-------- Information provided --------
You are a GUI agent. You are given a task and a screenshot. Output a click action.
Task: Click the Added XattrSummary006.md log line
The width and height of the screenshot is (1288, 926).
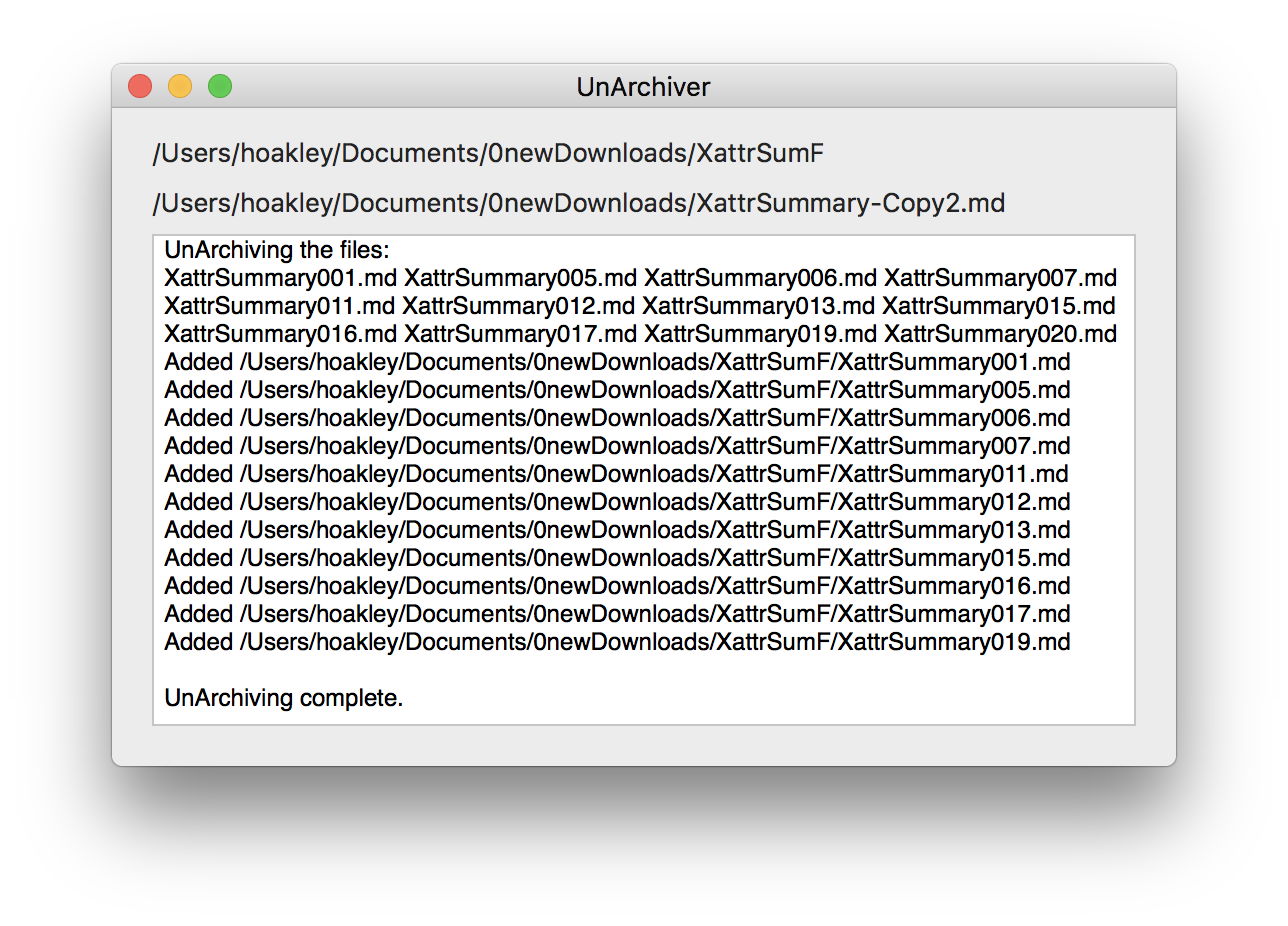(617, 418)
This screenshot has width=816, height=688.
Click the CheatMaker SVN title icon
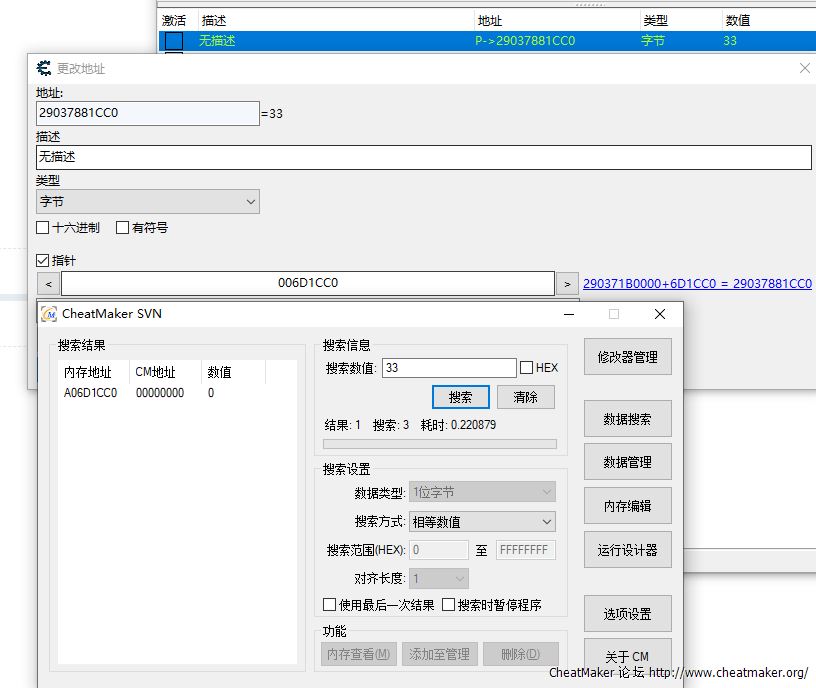pyautogui.click(x=49, y=314)
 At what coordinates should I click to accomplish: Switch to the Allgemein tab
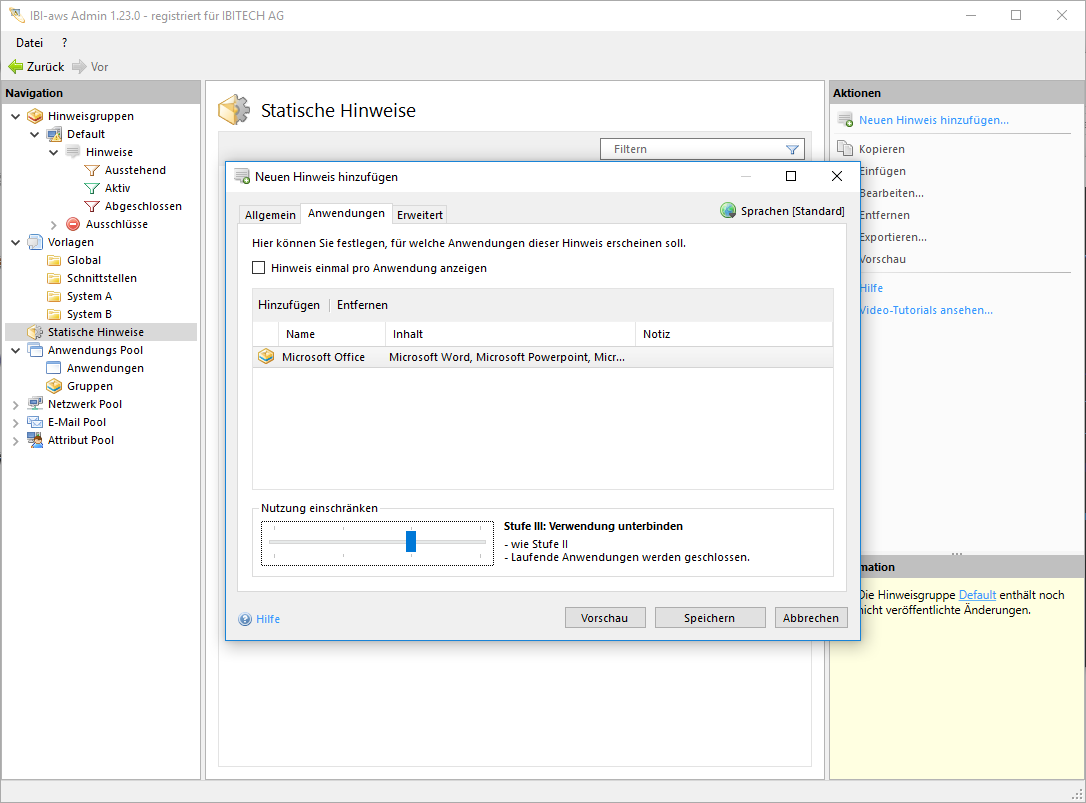tap(270, 215)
--------
## Objective
Can you reproduce all of the material above word for word, leaving out the pictures?

## Written response
You are a GUI agent. You are given a task and a screenshot. Output a click action.
Task: Click the Added XattrSummary006.md log line
The width and height of the screenshot is (1288, 926).
(617, 418)
This screenshot has width=816, height=688.
Click the CheatMaker SVN title icon
pyautogui.click(x=49, y=314)
 At what coordinates should I click to accomplish: Switch to the Allgemein tab
tap(270, 215)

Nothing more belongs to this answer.